Colombia Ambassador to Kenya
- In office 1995–2005
- President: Ernesto Samper Pizano (1995–1998); Andrés Pastrana Arango (1998–2002); Álvaro Uribe Vélez (2002–2005);
- Preceded by: Jesús Pérez González Rubio
- Succeeded by: María Victoria Díaz
- In office 1990–1993
- President: César Gaviria Trujillo
- Succeeded by: Jesús Pérez González Rubio

General Manager of the National Institute of Renewable Natural Resources and Environment
- In office 1986–1990
- President: Virgilio Barco Vargas
- Succeeded by: Felipe Pineda Aristizábal

Personal details
- Born: North Santander, Colombia
- Alma mater: University of the Andes (BE); University of Notre Dame (MSc);
- Profession: Environmental Engineer

= Germán García Durán =

Colombian diplomat

Germán García Durán is a Colombian civil and environmental engineer, graduated from the University of Los Andes in Bogota, Colombia, and the University of Notre Dame in South Bend, Indiana, USA.

== Biography ==
After being a consultant in Colombia and the United States and a university professor in Colombia, he twice served as Ambassador of Colombia to Kenya.
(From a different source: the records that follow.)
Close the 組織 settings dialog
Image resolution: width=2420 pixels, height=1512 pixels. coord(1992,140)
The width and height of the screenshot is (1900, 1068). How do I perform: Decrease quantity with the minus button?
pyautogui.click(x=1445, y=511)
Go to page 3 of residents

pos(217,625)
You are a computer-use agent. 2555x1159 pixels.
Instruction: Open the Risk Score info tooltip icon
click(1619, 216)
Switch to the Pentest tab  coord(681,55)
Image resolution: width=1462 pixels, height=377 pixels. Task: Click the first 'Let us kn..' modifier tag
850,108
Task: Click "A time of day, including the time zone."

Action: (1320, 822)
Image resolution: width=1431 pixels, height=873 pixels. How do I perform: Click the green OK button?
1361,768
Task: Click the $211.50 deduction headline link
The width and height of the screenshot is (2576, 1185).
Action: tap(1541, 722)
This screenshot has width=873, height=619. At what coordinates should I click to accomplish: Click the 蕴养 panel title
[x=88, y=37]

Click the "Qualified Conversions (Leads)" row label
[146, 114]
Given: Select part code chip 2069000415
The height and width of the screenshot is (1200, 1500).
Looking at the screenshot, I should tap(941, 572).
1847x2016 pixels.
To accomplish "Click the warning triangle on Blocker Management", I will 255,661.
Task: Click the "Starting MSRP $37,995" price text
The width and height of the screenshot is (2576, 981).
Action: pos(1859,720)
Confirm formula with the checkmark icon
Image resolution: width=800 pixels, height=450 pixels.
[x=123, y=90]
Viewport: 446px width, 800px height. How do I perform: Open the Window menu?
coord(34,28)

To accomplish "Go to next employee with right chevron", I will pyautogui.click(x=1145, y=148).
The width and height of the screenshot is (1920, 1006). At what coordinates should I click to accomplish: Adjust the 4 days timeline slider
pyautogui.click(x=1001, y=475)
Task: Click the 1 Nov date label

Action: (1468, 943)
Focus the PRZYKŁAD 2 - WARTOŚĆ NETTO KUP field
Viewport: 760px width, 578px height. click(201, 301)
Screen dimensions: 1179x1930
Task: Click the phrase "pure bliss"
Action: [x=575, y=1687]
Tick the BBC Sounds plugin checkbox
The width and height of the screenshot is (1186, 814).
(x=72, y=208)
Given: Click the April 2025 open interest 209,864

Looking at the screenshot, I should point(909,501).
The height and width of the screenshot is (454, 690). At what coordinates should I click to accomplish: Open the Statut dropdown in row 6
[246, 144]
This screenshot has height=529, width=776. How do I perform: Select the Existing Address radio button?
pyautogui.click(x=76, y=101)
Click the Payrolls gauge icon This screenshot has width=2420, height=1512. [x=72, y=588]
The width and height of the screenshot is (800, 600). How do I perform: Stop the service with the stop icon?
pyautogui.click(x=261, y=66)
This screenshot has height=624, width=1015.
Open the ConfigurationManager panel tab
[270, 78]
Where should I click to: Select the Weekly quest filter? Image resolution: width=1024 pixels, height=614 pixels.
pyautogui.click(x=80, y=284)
During his diplomatic mission, García, who is an environmental engineer and had been General Manager of the National Institute of Renewable Natural Resources and Environment prior to his appointment, pursued global environmental policies as Permanent Representative to the United Nations Office at Nairobi which includes the United Nations Environment Programme, and UN-HABITAT. He was Chairman of the Group of 77 on several occasions, Vice President of the Vienna Convention for the Protection of the Ozone Layer, and is currently Executive President of Río Urbano, a Waterkeeper Alliance member NGO that looks to protect riverbeds in urban areas.